Ukraine Renews Threat to Boycott Olympics if Russians Compete
Ukraine’s sports minister on Friday renewed the country’s threat to boycott next summer’s Paris Olympics if Russian and Belarusian athletes are allowed to compete, and said his country would continue to marshal like-minded allies to add weight to a threat that represents a serious crisis for the Olympic movement.
The Ukrainian official, Vadym Guttsait, said that if Ukraine failed to persuade international sports officials to bar Russian athletes, the country would, in his opinion, have to “skip the Olympic Games.” Guttsait said Ukrainians “did not want to see or meet” Russian and Belarusian athletes in international sports competitions, including the Olympics, as long as the war persisted.

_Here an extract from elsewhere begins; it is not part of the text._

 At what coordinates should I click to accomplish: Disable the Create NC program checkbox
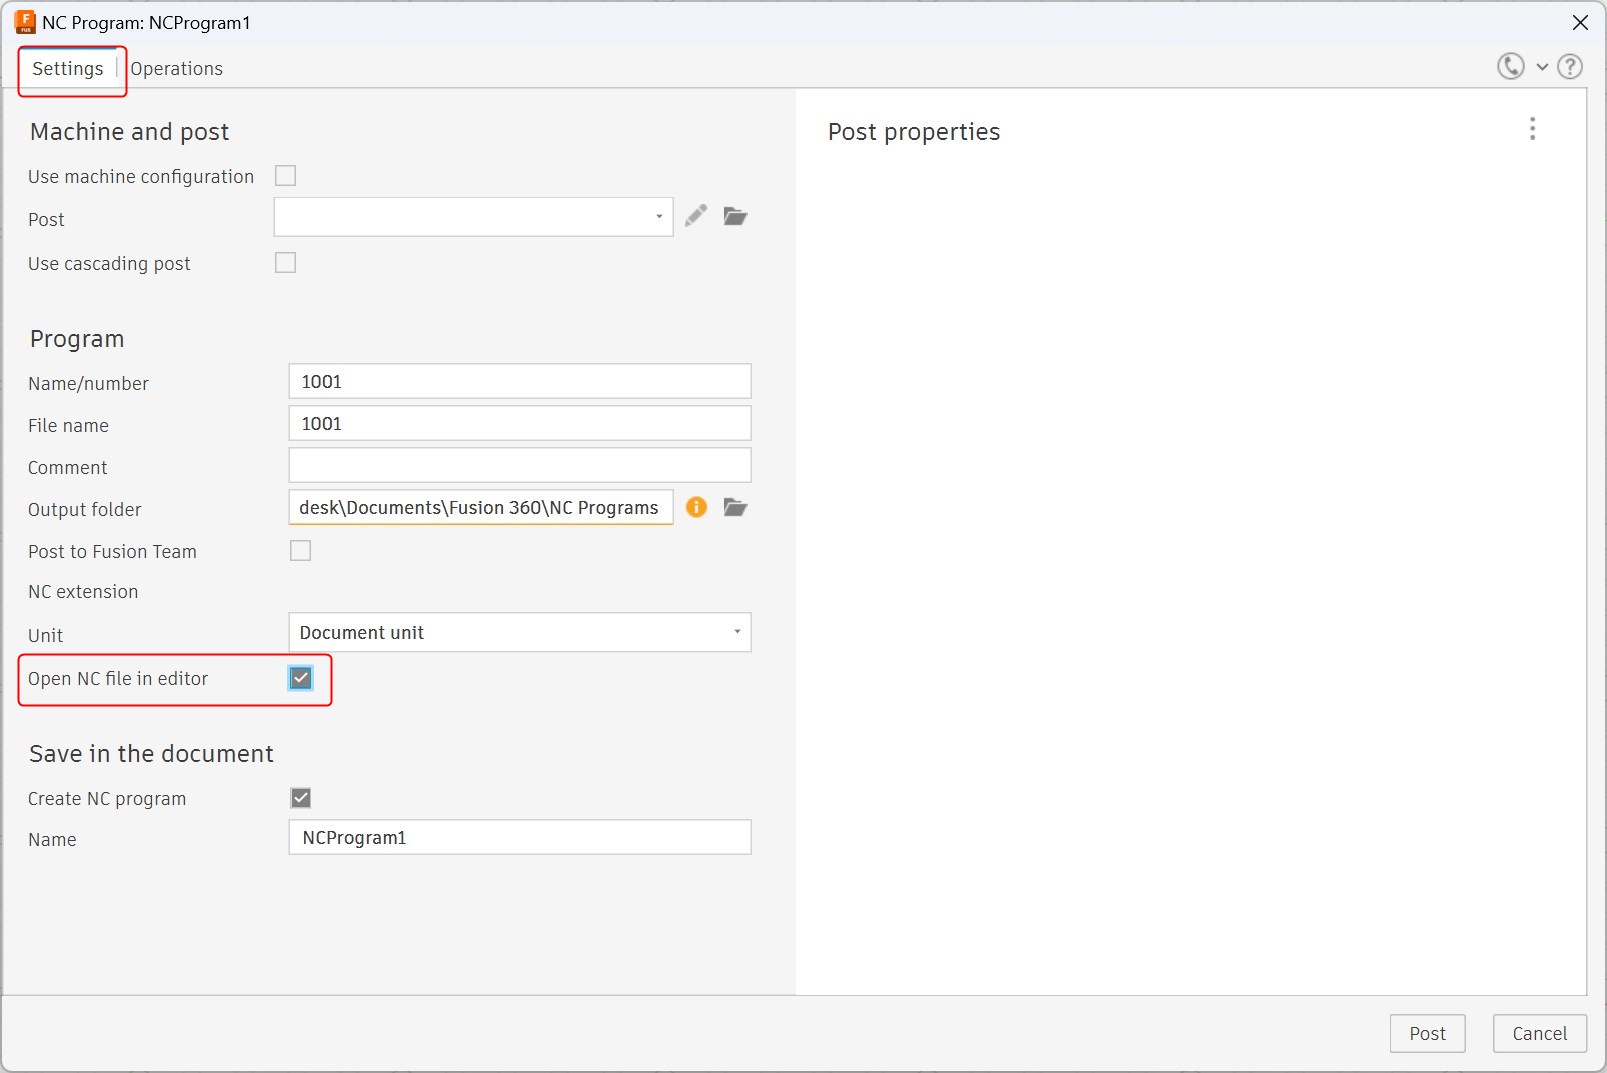(301, 798)
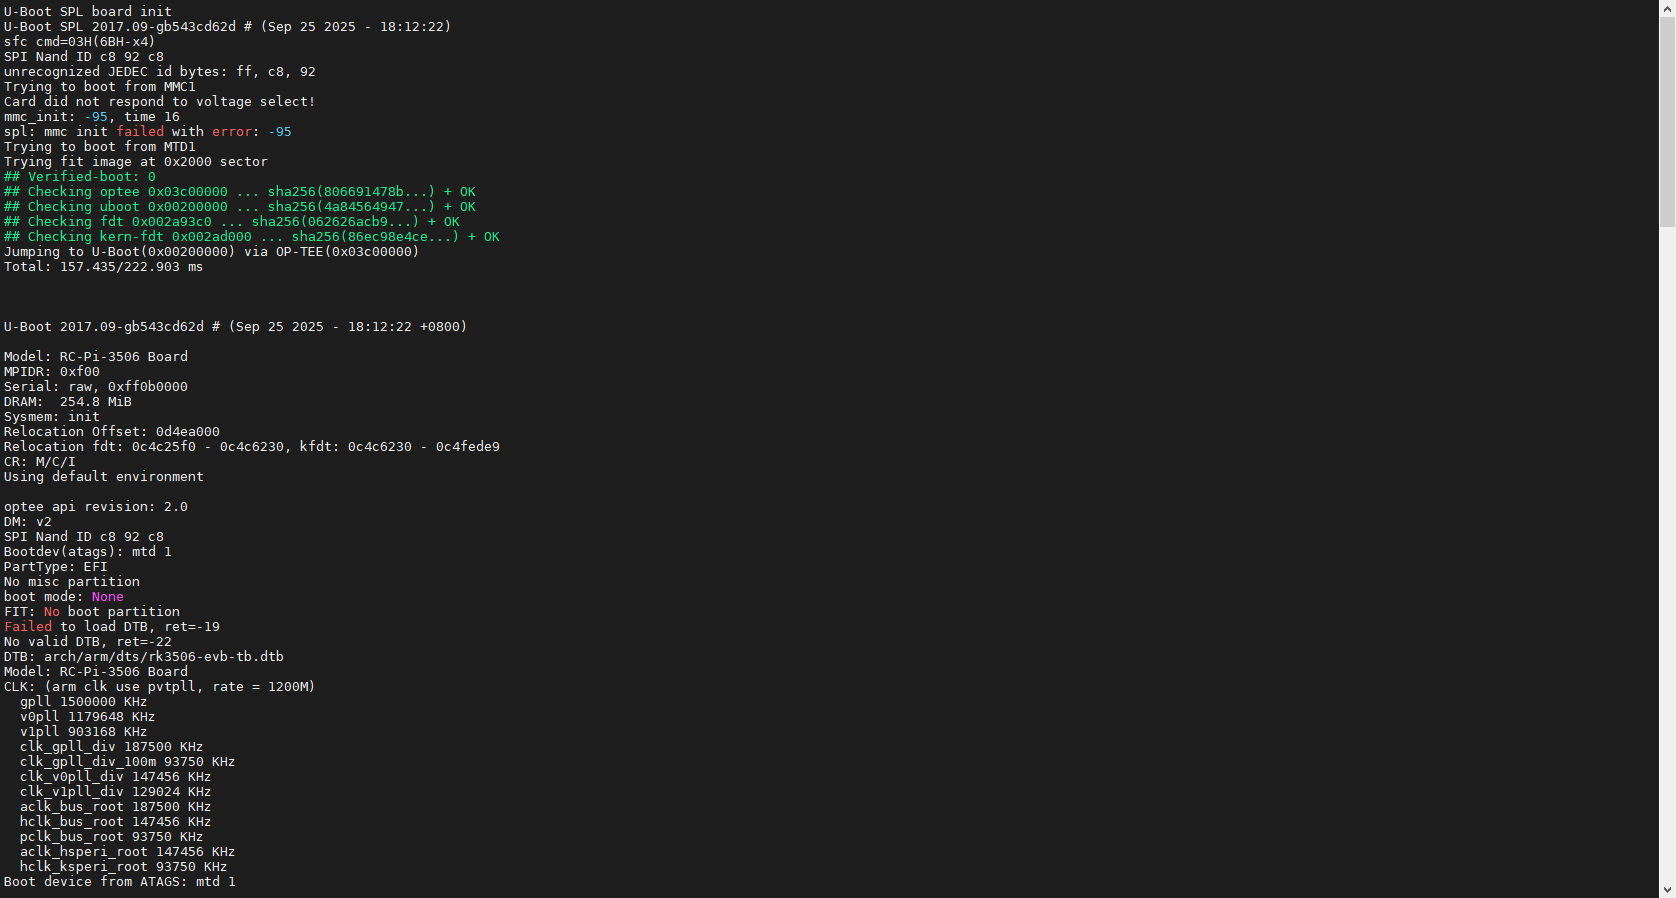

The comments came a week after the International Olympic Committee said it was exploring ways to admit athletes from Russia and Belarus, which has supported Russia’s invasion of Ukraine even as the war continues and conditions have only worsened in Ukraine.
Ukrainian officials reacted angrily to the proposal and immediately raised the prospect of an Olympic boycott, a concept that has received support from some of Ukraine’s neighbors but also powerful allies in Western Europe. Ukraine’s president, Volodymyr Zelensky, challenged the Olympic committee’s president, Thomas Bach, to visit the war’s front lines in Bakhmut, during an address in which he said Olympic officials had done nothing “to protect sports from war propaganda.”
Because of Russia’s state-sponsored doping, the I.O.C. allowed Russian athletes and teams to take part only as neutrals at the 2020 Summer and 2022 Winter Games, a designation that in practice appeared to be largely symbolic.
The State of the War
- A New Assault: Ukrainian officials have been bracing for weeks for a new Russian offensive. Now, they are warning that the campaign is underway, with the Kremlin seeking to reshape the battlefield and seize the momentum.
- In the East: Russian forces are ratcheting up pressure on the beleaguered city of Bakhmut, pouring in waves of fighters to break Ukraine’s resistance in a bloody campaign aimed at securing Moscow’s first significant battlefield victory in months.
- Mercenary Troops: Tens of thousands of Russian convicts have joined the Wagner Group to fight alongside the Kremlin’s decimated forces. Here is how they have fared.
- Military Aid: After weeks of tense negotiations, Germany and the United States announced they would send battle tanks to Ukraine. But the tanks alone won’t help turn the tide, and Kyiv has started to press Western officials on advanced weapons like long-range missiles and fighter jets.
Until a final decision is made, Guttsait said, he urged sports officials, athletes and others to lobby for a continued prohibition. He called on heads of different sports to contact their equivalents overseas, and said further talks would be held with European sports ministers on Feb. 10. “We have to work on everyone,” he said.
Ukraine’s threat is a crisis for the Olympic movement before the start of a crucial qualification period for the Games. The organization for Olympic sports in Asia has said it would consider hosting Russian athletes in qualification competitions there amid continued opposition in Europe, even as its own members have expressed concern about the idea, uncertain if it would take Olympic places away from Asian athletes. And the crisis this week led the International Olympic Committee to issue unusual public rebukes to both Russia and Ukraine.
On Tuesday, the I.O.C. reminded Russia’s top Olympic official, who had suggested that his country’s athletes should not be subjected to different rules, that the sanctions currently in place were “not negotiable.” Two days later, in a lengthy Q. and A. posted on its website, the Olympic Committee scolded Ukrainian Olympic officials, saying it was “extremely regretful to escalate this discussion with a threat of a boycott at this premature stage.”
To justify its stance, the I.O.C. has cited the opinion of rights experts linked to the United Nations who have backed its view that athletes should not be penalized by the passport they hold.
Russian teams continue to be banned from other major sports, but the status of individual athletes has been less clear cut, with many sports, including tennis, allowing athletes from Russia and Belarus to play in events without flags or affiliation to their home countries.
Soccer’s leaders recently extended a ban on Russian teams from international and club competitions that was imposed shortly after the start of the war. But that ban went into effect only after several countries said they would refuse to take the field against Russian opponents.
The latest proposal to accommodate Russia and its athletes is in keeping with the I.O.C.’s treatment of Russia in the aftermath of revelations that it had corrupted several Olympics and world championships with a state-backed doping program involving thousands of athletes. Having initially threatened the most severe sanctions, the I.O.C. eventually backed down, allowing Russian athletes and teams to take part in recent Summer and Winter Olympics ostensibly as neutrals.